Atas dasar itu, Sakhri M. Daroini, salah satu tamu yang hadir pada acara Dialog Interaktif Lintas Madiun Pagi Kamis, 10 Maret 2022 dengan “Musik dan Moderasi Beragama”. Dia menjelaskan bahwa bermusik tidak hanya dipahami melalui satu sisi saja. Artinya, keharaman musik yang biasa di ributkan oleh masyarakat dilihat dari iringan musik tersebut. Misalnya: diiringi oleh minuman keras, penar dan lain-lain. Jika hal itu ada dalam bermusik, maka keharamannya terletak disitu. Dalam acara tersebut pula, hadir Dadang Piano, pecinta musik yang biasa cover musik melalui akun Youtube.
“Komposisi musik terdiri dari pelbagai hal, seperti nada, teks, melodi. Sehingga, menjadi sebuah lagu. Artinya, terkadang ketika liriknya tidak sesuai dengan aturan yang berlaku di masyarakat, akan tetapi melodinya bisa dinikmati, hal itu disukai masyarakat. Artinya, keharaman, kehalalan dalam musik, sangat fleksibel, tergantung dari sisi apa yang ingin dilihat, “ tegas Dadang, sapaan akrabnya.
Meskipun banyak sekali perdebatan antara halal-haram sebuah musik, Nasida Ria menjadi salah satu grup musik representasi kelompok musik penyebar perdamaian. Kita tidak asing dengan kelompok qasidah “Nasida Ria”, apalagi bagi generasi 90-an, kelompok qasidah ini melalui lantunan lagu yang disampaikan, selalu relevan dengan kondisi masyarakat. Kehadiran “Nasida Ria” dalam industri musik tidak hanya mencerminkan musik Islam semata. Artinya, lagu-lagu yang dinyanyikan “Nasida Ria” sangat universal.
Akhir-akhir ini, nama “Nasida Ria” viral.
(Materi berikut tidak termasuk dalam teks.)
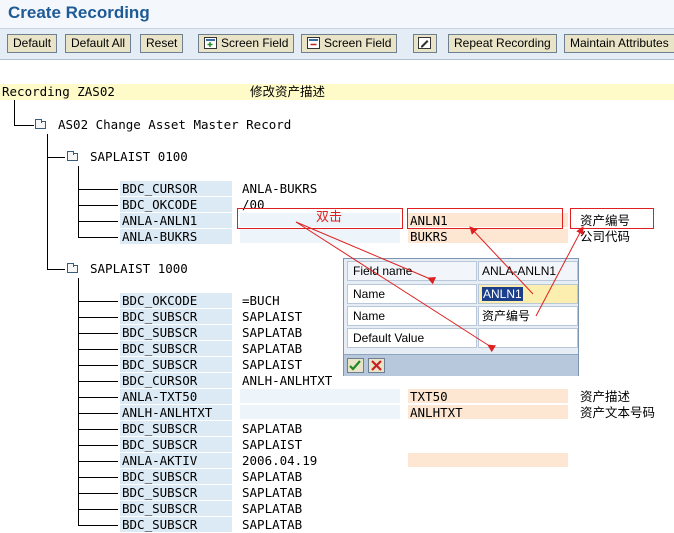 The image size is (674, 533). I want to click on screen-field-label-2: Screen Field, so click(358, 43).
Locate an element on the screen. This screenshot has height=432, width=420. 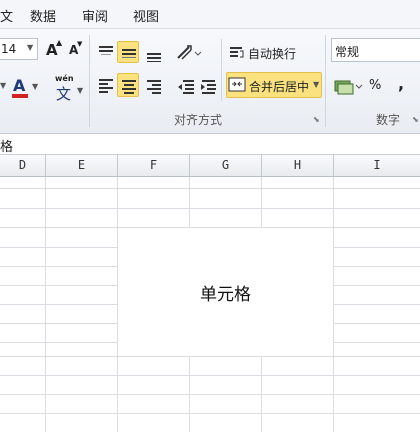
menu-item-data: 数据 is located at coordinates (43, 16).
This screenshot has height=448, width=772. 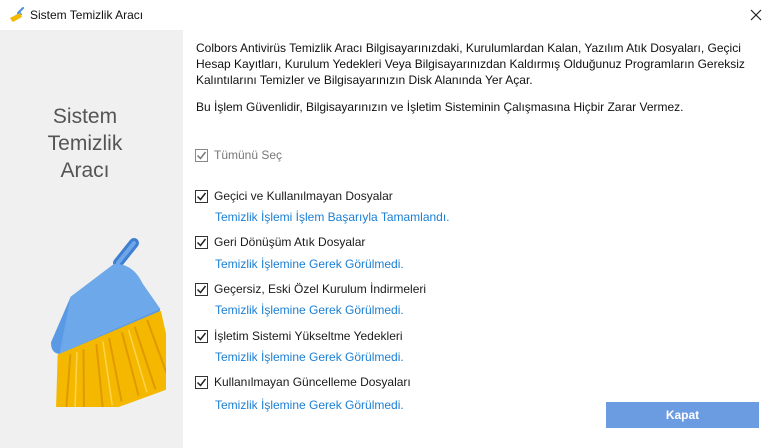 What do you see at coordinates (304, 196) in the screenshot?
I see `checkbox-label: Geçici ve Kullanılmayan Dosyalar` at bounding box center [304, 196].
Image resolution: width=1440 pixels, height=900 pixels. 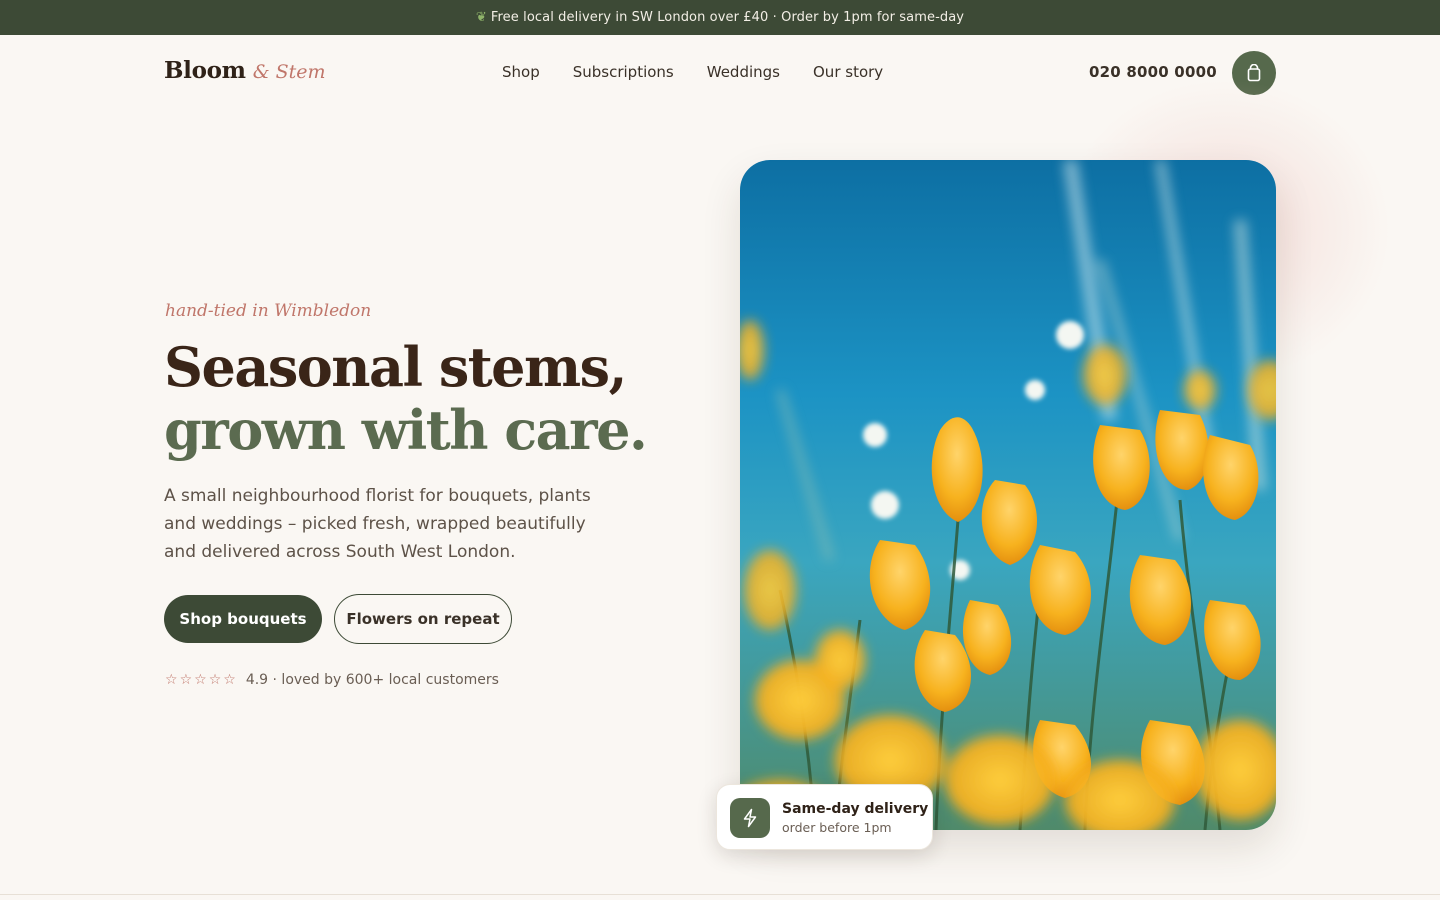 What do you see at coordinates (406, 430) in the screenshot?
I see `headline-line-2: grown with care.` at bounding box center [406, 430].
Sebab potongan lirik lagu “tahun 2000” tersebut mengingatkan kita kepada banyak sekali hal-hal buruk yang terjadi beberapa belakangan ini, seperti halnya virus Covid-19. Lirik yang disampaikan dalam lagu tersebut, erat kaitannya dengan fenomena masyarakat modern saat ini. Pesan yang disampaikan justru sangat universal, yakni dibalik canggihnya teknologi, pengetahuan, etika, moral, dan ilmu tetap harus dimiliki oleh manusia sebagai bekal untuk menghadapi itu.
Apa yang disampaikan oleh “Nasida Ria” dalam lagu tersebut sangat universal, tidak terbatas pada agama, kelompol ataupun suku tertentu. Kita juga bisa mendengarkan dengan seksama melalui lagu-lagunya, mulai dari lagu perdamaian, tahun ibu, hingga mataharinya dunia, dan lainnya. Apa yang disampaikan oleh “Nasida Ria” melalui lagu tersebut menjadi salah satu media untuk menyebarkan moderasi beragama.
Dengan demikian, musik tidak hanya dimaknai satu sisi saja, melainkan bisa menjadi ladang dakwah, syi’ar kepada masyarakat, hingga mengeratkan persatuan dan kesatuan. Dengan demikian, fungsi musik untuk menyebarkan moderasi beragama sangat relevan dengan kebutuhan. Zuhad Mahdi, yang merupakan team dari “Nasida Ria”, pada acara dialog tersebut menyampaikan bahwa, semangat perdamaian dan merangkul semua kalangan dalam wujud lagu serta lirik yang tidak dimakan oleh waktu.
Serta hadir untuk seluruh masyarakat beragam yang dibawa oleh “Nasida Ria” menjadi pemicu tetap eksisnya grup qasidah tersebut dari masa ke masa. Musik bisa menjadi salah satu alat untuk menyebarkan moderasi beragama, jika hal itu membawa nilai-nilai keberagaman, serta bisa dinikmati oleh semua kalangan dan tidak mengandung unsur Isu SARA di dalamnya.